Work instruction :: Each record has to be returned exactly as it appears.

Records excerpted from a collection ::

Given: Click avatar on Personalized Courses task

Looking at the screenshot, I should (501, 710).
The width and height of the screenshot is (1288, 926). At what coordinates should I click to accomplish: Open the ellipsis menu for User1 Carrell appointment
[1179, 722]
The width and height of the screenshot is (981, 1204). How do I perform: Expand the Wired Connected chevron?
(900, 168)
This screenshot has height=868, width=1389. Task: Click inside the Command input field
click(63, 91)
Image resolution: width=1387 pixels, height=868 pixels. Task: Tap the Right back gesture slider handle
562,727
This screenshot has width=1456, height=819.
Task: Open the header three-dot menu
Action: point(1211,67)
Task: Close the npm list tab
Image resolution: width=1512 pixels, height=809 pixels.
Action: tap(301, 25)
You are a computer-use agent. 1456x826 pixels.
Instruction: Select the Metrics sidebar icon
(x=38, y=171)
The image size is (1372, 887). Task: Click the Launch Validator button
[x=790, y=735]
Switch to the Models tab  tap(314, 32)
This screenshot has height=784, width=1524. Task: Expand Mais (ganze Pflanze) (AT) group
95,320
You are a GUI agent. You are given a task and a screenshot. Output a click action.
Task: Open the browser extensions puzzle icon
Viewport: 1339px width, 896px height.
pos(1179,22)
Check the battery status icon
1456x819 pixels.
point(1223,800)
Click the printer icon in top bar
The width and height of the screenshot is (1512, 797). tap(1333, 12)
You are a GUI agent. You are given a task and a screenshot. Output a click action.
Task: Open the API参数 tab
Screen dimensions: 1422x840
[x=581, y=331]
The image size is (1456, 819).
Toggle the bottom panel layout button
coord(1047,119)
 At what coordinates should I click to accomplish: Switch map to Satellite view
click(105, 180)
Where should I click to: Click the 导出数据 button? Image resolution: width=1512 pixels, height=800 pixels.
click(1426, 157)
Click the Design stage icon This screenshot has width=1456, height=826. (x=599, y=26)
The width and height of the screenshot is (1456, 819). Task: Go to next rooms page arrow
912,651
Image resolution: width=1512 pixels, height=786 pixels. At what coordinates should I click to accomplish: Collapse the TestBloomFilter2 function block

Solution below ::
Given: Click avatar on Personalized Courses task

Looking at the screenshot, I should (501, 710).
The width and height of the screenshot is (1288, 926). At what coordinates should I click to accomplish: Open the ellipsis menu for User1 Carrell appointment
[1179, 722]
The width and height of the screenshot is (981, 1204). How do I perform: Expand the Wired Connected chevron?
(900, 168)
This screenshot has height=868, width=1389. Task: Click inside the Command input field
click(63, 91)
Image resolution: width=1387 pixels, height=868 pixels. Task: Tap the Right back gesture slider handle
562,727
This screenshot has width=1456, height=819.
Task: Open the header three-dot menu
Action: point(1211,67)
Task: Close the npm list tab
Image resolution: width=1512 pixels, height=809 pixels.
Action: tap(301, 25)
You are a computer-use agent. 1456x826 pixels.
Instruction: Select the Metrics sidebar icon
(x=38, y=171)
The image size is (1372, 887). Task: Click the Launch Validator button
[x=790, y=735]
Switch to the Models tab  tap(314, 32)
This screenshot has height=784, width=1524. Task: Expand Mais (ganze Pflanze) (AT) group
95,320
You are a GUI agent. You are given a task and a screenshot. Output a click action.
Task: Open the browser extensions puzzle icon
Viewport: 1339px width, 896px height.
pos(1179,22)
Check the battery status icon
1456x819 pixels.
point(1223,800)
Click the printer icon in top bar
The width and height of the screenshot is (1512, 797). tap(1333, 12)
You are a GUI agent. You are given a task and a screenshot. Output a click action.
Task: Open the API参数 tab
Screen dimensions: 1422x840
[x=581, y=331]
The image size is (1456, 819).
Toggle the bottom panel layout button
coord(1047,119)
 At what coordinates should I click to accomplish: Switch map to Satellite view
click(105, 180)
Where should I click to: Click the 导出数据 button? Image resolution: width=1512 pixels, height=800 pixels.
click(1426, 157)
Click the Design stage icon This screenshot has width=1456, height=826. (x=599, y=26)
The width and height of the screenshot is (1456, 819). Task: Go to next rooms page arrow
912,651
Image resolution: width=1512 pixels, height=786 pixels. At what coordinates should I click to accomplish: Collapse the TestBloomFilter2 function block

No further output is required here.